The preclinical company, co-founded by CRISPR pioneer Jennifer Doudna, employs its X-Editor platform, to mitigate off-target genetic changes plaguing the first CRISPR therapies recently coming to market, potentially resulting in safer and more powerful gene editing. Scribe’s addition of an epigenetic editor called ELXR to turn off gene expression of multiple genetic targets could also add a degree of reversibility.
The two platforms work either alone or complementary to one another and give Scribe a toolbox to tackle different problems.
“We see a lot of folks out there that just license a single technology from academia, and they're stuck using that technology — they become the classic hammer, looking for a nail,” Oakes said. “We don't have that challenge. What we actually get to do, and what we have done for many of our targets, is ask, ‘which is the best tool for the job,’ or ‘what's the best tool for the patient population?’”
For Oakes, a 2024 PharmaVoice 100 honoree, the company’s mission resonates with his own health journey.
“I have severe cardiovascular risk due to my family history,” he said. “While I certainly will take a pill or an injection every day or every week for the rest of my life to mitigate that, I think it would be great if I didn't have to, or if my son didn't have to. I think that's the world that we should all really hope to live in.”

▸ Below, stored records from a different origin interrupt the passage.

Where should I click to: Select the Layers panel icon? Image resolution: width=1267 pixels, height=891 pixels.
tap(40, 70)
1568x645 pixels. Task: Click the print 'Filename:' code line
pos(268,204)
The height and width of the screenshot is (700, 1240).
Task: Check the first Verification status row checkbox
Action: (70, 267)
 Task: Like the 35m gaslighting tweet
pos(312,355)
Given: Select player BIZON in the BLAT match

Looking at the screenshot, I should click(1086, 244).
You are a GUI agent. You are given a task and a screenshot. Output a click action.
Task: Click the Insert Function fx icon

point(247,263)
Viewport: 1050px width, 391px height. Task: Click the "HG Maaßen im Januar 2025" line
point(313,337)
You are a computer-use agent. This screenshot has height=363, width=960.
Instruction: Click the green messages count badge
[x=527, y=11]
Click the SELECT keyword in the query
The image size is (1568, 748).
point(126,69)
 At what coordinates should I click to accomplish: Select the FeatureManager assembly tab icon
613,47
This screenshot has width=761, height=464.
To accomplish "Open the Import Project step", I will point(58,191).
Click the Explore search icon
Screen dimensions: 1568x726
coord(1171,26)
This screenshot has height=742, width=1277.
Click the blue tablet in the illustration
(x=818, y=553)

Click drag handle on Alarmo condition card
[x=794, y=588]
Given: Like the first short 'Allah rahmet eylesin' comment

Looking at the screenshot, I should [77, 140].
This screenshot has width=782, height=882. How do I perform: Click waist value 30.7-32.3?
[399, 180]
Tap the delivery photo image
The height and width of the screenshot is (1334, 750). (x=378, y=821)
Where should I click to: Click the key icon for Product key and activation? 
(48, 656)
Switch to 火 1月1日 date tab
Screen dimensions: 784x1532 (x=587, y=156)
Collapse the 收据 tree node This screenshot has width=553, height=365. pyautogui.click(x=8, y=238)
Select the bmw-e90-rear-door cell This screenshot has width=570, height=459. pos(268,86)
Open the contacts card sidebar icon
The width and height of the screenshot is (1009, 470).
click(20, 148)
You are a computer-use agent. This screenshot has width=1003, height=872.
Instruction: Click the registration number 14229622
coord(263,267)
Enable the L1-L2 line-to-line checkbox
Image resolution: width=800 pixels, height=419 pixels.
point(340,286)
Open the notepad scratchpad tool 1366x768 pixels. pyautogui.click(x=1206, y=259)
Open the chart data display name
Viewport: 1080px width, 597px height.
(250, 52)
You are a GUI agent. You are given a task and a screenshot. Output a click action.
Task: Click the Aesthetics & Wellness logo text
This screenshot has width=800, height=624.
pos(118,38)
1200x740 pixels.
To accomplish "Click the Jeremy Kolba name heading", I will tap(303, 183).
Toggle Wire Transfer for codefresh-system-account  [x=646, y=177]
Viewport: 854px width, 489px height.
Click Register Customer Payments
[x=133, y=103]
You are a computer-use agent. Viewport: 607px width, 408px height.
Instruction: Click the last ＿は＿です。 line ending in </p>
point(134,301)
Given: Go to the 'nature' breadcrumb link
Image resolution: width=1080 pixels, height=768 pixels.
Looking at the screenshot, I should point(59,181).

Why it matters: Cardiovascular diseases are the leading cause of death worldwide, killing 17.9 million people in 2019 and making up 32% of overall deaths, according to the World Health Organization. One risk factor is high cholesterol, which causes a potentially deadly build-up in the arteries.
“Our goal is to make it safe enough that everyone can take it before they have a disease — and never get a disease."
Benjamin Oakes
CEO, president, co-founder, Scribe Therapeutics
Scribe’s preclinical genetic treatment candidates are designed to reduce elevated levels of three types of potentially harmful blood lipids that place patients at risk for cardiovascular disease. The company is focused on moving its lead pipeline prospect STX1150 into the clinic to reduce levels of low-density lipoprotein cholesterol, which is one of those lipids.
If successful, the treatment might eliminate the need for widely used medications such as statins, which are effective, but have side effects and drawbacks, including low adherence rates among high-risk patients, Oakes said.
“Our goal is to make it safe enough that everyone can take it before they have a disease — and never get a disease,” he said.
The road ahead: As the company progresses its pipeline, it’s also partnering with big pharma companies, such as Sanofi in oncology, sickle cell and other genomic diseases, as well as Eli Lilly in neurological and neuromuscular diseases. However, to better position itself for clinical trials, the biotech also cut 20% of its workforce at the start of the year.
In-house, Scribe is focused exclusively on the cardiometabolic space, where it may eventually broaden its focus to hypertension, insulin resistance and obesity, he said. Other companies are also developing gene therapies for cardiovascular disease, including Verve Therapeutics with a base-editing approach and Intellia Therapeutics, which has a collaboration with Regeneron to develop a CRISPR-based treatment for transthyretin amyloidosis.
Oakes said the market is big enough for all of them, but Scribe differentiates itself with its platforms.
“We have built two entirely distinct platforms that I truly believe are leading genetic medicine platforms,” he said.” I haven't seen anyone demonstrate the level of potency or specificity or selectivity with their genome editors or the epigenetic technologies that we have.”